=== Data supplied ===
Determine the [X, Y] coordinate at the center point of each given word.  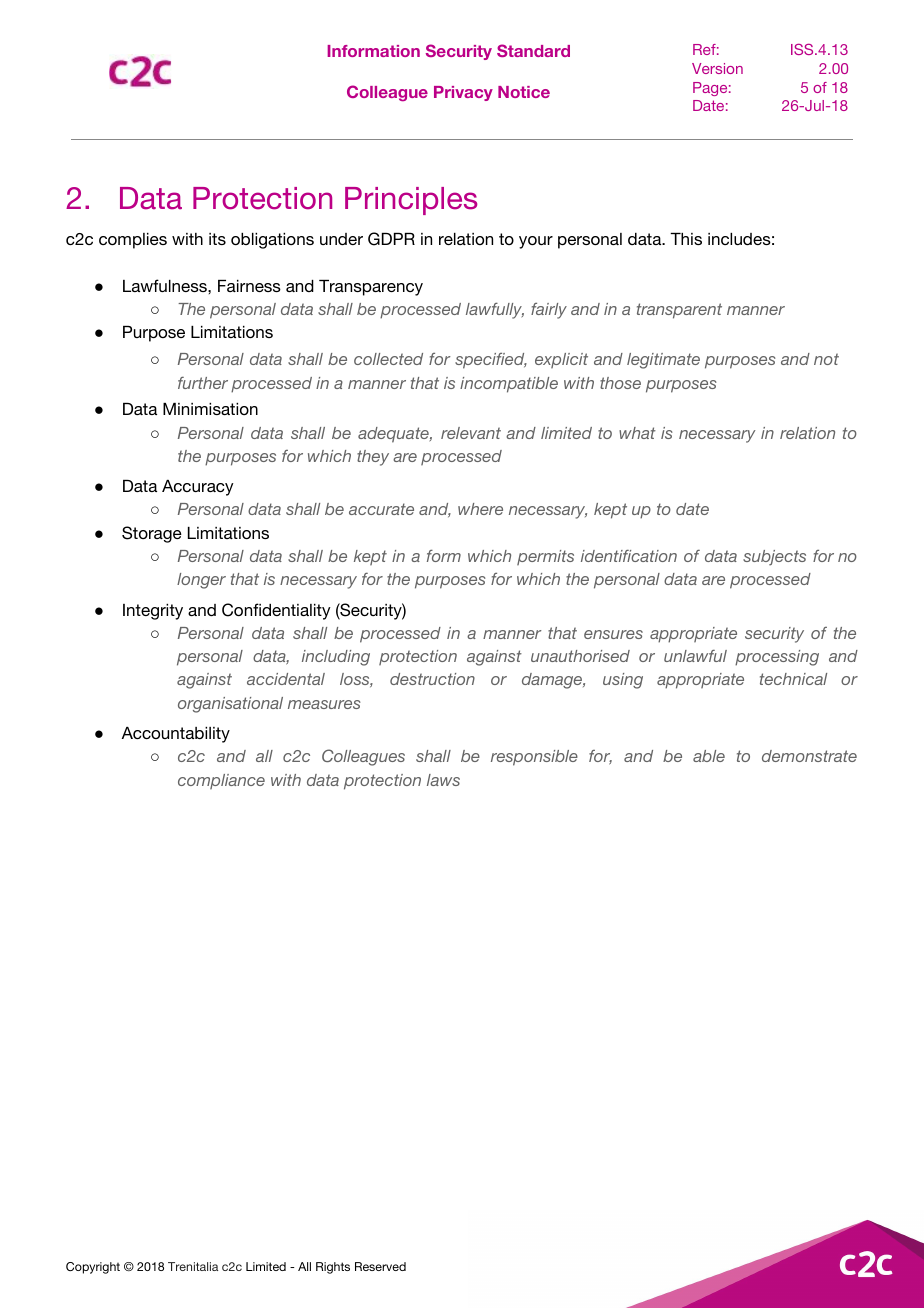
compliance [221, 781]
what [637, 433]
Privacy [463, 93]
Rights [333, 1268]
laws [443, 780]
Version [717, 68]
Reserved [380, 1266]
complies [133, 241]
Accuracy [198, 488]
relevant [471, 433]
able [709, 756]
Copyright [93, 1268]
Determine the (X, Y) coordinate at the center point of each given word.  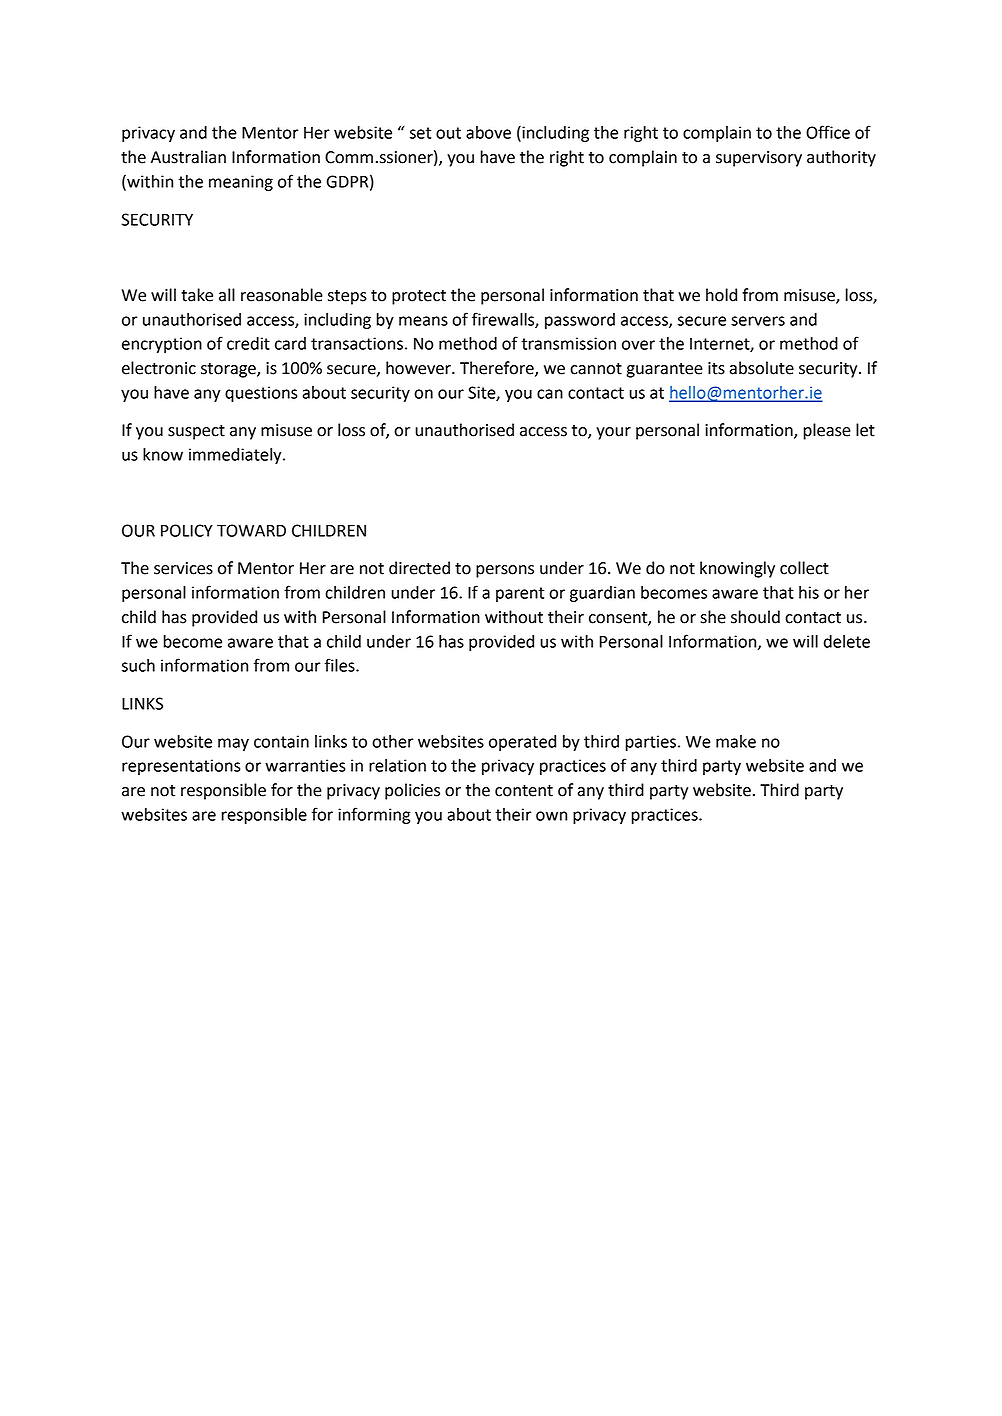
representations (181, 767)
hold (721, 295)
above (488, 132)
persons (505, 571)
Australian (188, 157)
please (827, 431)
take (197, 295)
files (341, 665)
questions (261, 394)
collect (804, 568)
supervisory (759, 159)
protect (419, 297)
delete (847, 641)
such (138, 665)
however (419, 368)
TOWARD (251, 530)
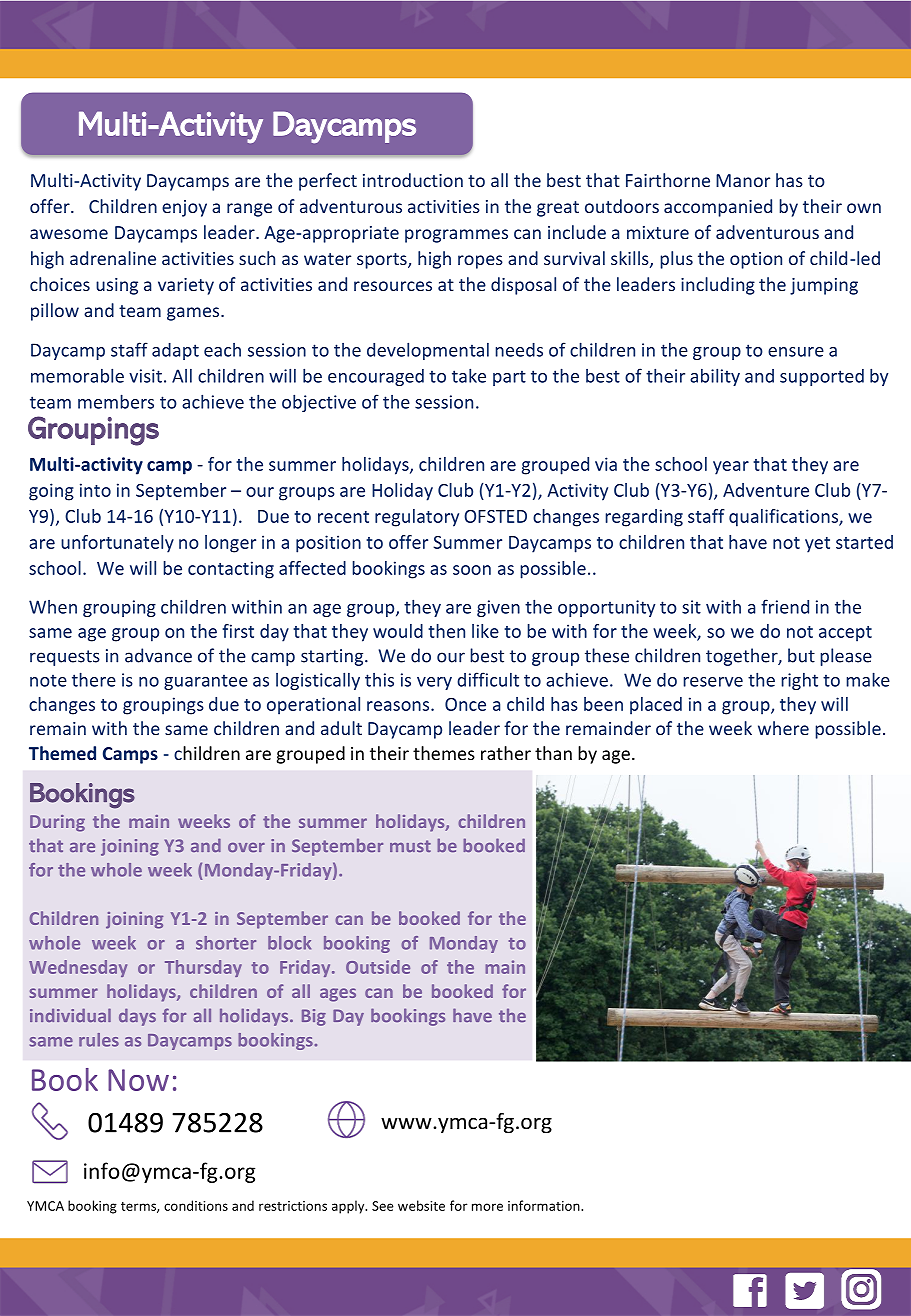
===
#### Challenge:
Print every line of the records above verbatim, leaving out the pictures.

#### Reply to the exercise:
Determine the [X, Y] coordinate at the center point of each given word.  
compliance [221, 781]
what [637, 433]
Privacy [463, 93]
Rights [333, 1268]
laws [443, 780]
Version [717, 68]
Reserved [380, 1266]
complies [133, 241]
Accuracy [198, 488]
relevant [471, 433]
able [709, 756]
Copyright [93, 1268]
Determine the (X, Y) coordinate at the center point of each given word.  
representations (181, 767)
hold (721, 295)
above (488, 132)
persons (505, 571)
Australian (188, 157)
please (827, 431)
take (197, 295)
files (341, 665)
questions (261, 394)
collect (804, 568)
supervisory (759, 159)
protect (419, 297)
delete (847, 641)
such (138, 665)
however (419, 368)
TOWARD (251, 530)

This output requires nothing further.